[Collected data entries]
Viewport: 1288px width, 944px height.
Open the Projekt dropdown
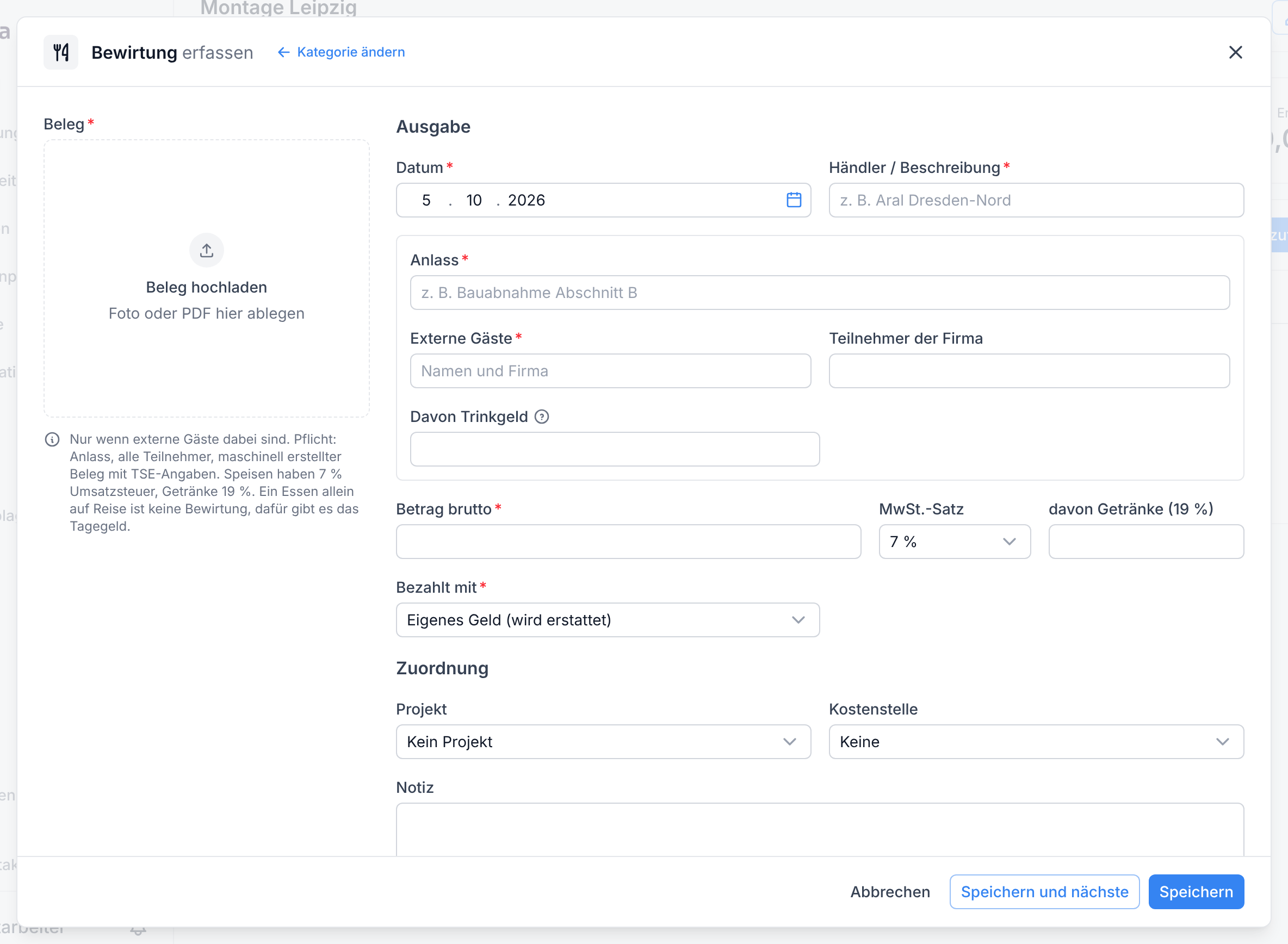tap(603, 741)
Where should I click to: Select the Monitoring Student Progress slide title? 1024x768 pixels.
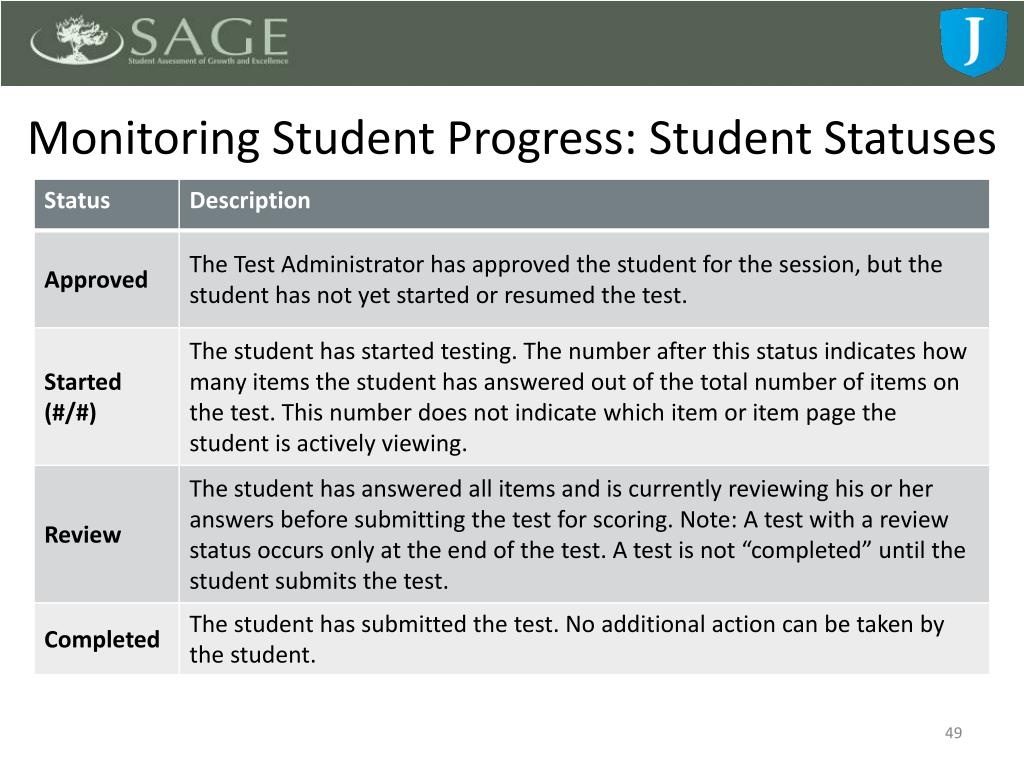click(512, 139)
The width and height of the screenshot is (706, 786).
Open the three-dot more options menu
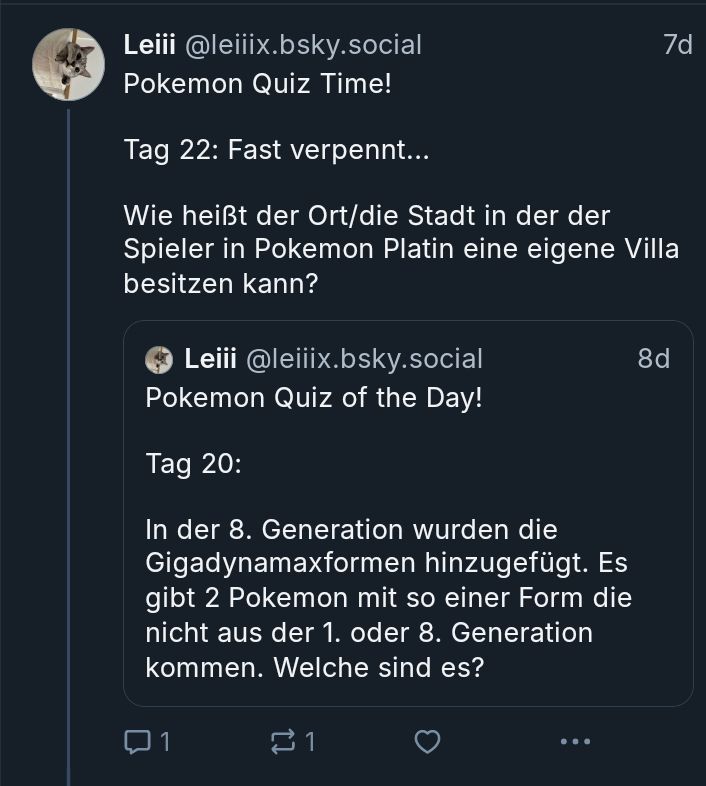point(575,742)
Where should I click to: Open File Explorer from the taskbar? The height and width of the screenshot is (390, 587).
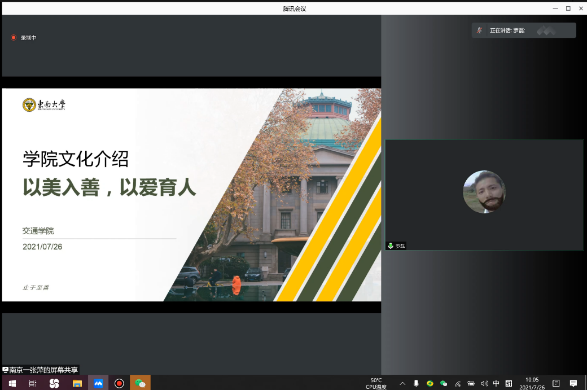pos(77,383)
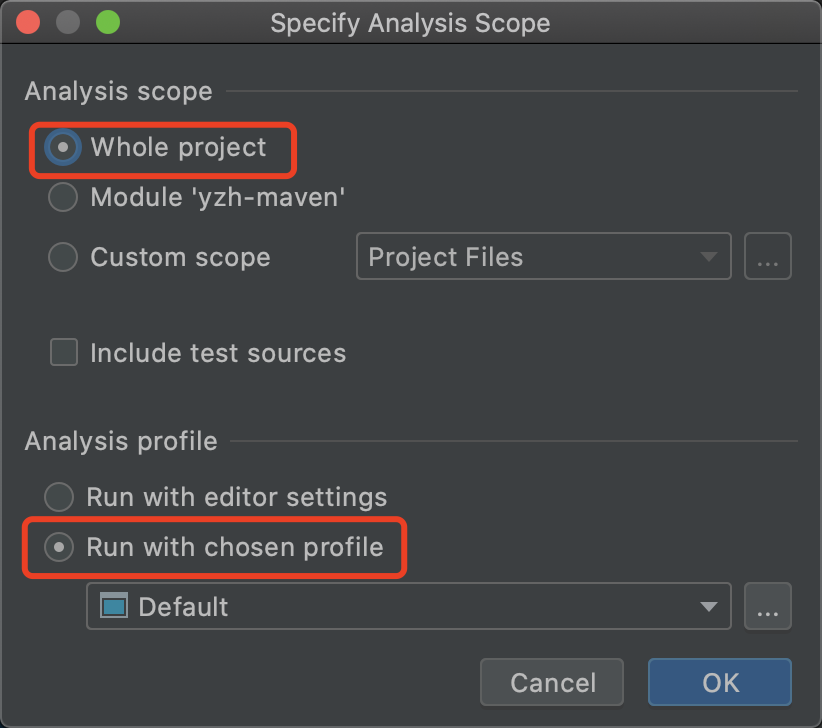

- [EXERCISE DESCRIPTION]
Leaving aside the images, write out the entries above word for word.

- [PROBLEM SOLUTION]
Viewport: 1288px width, 944px height.
Open the Projekt dropdown
tap(603, 741)
Where should I click to: Select the Monitoring Student Progress slide title? 1024x768 pixels.
click(512, 139)
The width and height of the screenshot is (706, 786).
Open the three-dot more options menu
point(575,742)
Where should I click to: Open File Explorer from the taskbar? The height and width of the screenshot is (390, 587).
pos(77,383)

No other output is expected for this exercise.